Susan Opt (Ph.D. & M.A., The Ohio State University; B.F.A., Wright State University) is chair and associate professor in the Communication Department at Salem College. She has experience teaching a wide variety of undergraduate and graduate courses including communication theory, communication research, intercultural communication, public relations, public speaking, organizational communication, journalism, and special topics such as the rhetoric of social intervention. Opt has three main areas of research: social/cultural change from a rhetorical perspective, college students' perceptions of HIV/AIDS, and the relationship of Myers-Briggs personality types to communication variables. Her work has been published in journals such as Communication Quarterly, Journal of Radio Studies, Journal of Psychology, and the New Jersey Journal of Communication. She has also authored or co-authored four book chapters. Prior to becoming a full-time academic, Opt worked in the publishing industry as a journalist, typesetter, and book production editor.
This unique communication-based model provides students with a systemic framework for interpreting, analyzing, and critiquing social and cultural change from a rhetorical perspective. It offers students an easily accessible tool for critically reflecting upon the ongoing process of rhetorical intervention in people's perceptions of needs, relationships, and worldview. The model also gives students a methodology for considering social and cultural side effects of rhetorical interventions.
This book offers an overview, explanation, and application examples of the RSI model that are unavailable elsewhere, ties into the trend of emphasizing a critical approach, and contributes to the turn toward a rhetoric of activism.

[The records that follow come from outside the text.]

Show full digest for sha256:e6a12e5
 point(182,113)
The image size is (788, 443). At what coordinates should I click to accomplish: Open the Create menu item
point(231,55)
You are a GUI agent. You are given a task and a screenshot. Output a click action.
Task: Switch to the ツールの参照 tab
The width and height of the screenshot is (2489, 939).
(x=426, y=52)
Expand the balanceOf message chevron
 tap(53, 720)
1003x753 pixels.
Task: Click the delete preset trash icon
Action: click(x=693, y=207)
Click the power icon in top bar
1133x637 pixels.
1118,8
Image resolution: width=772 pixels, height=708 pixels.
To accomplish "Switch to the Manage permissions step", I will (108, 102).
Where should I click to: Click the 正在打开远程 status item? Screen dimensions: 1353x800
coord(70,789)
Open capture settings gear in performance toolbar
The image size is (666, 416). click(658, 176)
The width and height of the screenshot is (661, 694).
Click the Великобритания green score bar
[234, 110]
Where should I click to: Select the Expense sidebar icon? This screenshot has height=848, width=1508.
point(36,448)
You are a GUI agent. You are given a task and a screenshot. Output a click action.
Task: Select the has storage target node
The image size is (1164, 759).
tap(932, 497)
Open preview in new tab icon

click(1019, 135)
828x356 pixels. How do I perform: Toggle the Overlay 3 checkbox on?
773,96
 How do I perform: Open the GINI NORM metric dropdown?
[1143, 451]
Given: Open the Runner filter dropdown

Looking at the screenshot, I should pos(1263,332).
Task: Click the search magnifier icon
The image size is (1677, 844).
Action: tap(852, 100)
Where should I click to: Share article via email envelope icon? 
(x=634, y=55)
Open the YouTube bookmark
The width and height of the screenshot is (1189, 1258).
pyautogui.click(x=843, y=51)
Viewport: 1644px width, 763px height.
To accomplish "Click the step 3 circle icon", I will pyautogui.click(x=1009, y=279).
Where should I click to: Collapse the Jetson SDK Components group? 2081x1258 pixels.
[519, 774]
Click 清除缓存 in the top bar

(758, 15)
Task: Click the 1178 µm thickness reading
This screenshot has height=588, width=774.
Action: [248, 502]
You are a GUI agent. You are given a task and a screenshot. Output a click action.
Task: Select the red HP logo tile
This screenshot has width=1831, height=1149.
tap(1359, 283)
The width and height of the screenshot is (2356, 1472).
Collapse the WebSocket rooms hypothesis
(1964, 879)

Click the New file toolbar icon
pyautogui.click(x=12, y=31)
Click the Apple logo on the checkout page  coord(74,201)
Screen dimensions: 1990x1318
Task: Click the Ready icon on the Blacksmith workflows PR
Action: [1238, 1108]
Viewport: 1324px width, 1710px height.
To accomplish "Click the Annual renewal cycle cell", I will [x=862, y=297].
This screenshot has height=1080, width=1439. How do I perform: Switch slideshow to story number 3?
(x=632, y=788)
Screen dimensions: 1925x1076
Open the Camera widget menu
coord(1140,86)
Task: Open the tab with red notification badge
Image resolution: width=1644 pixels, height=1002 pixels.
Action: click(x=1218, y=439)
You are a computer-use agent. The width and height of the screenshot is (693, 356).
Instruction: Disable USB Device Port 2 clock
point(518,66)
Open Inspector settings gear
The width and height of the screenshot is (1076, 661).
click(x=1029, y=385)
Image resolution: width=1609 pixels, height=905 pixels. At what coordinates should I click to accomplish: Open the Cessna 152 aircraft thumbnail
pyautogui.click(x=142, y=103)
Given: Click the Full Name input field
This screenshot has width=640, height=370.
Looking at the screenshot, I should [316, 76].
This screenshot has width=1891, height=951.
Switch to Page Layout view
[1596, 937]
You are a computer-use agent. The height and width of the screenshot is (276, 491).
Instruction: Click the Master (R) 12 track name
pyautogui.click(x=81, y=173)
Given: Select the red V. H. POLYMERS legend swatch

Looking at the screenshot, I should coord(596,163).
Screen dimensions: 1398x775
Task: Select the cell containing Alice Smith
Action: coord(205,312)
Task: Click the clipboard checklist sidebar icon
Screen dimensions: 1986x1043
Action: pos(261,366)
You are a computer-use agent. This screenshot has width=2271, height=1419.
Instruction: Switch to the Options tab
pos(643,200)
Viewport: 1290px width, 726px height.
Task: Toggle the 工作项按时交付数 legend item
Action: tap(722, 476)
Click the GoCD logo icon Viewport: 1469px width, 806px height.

[The RSI model is based on the assumption that naming, or the human ability to transform both sensed and non-sensed experience into symbols, is the fundamental human activity. The RSI model assumes that we have an inherent need to name for in naming experience, we make sense of and give meaning to that experience. For example, immediately after two planes hit the World Trade Center towers, a national discussion launched on how to name that experience: Terrorism? Revenge? Accident? Desperation? How experience is named influences our perceptions of needs and relationships, so the model assumes. The model lays out the communicative process by which change occurs--in three sub-cycles called need, power, and attention--viewed as dimensions of ideology.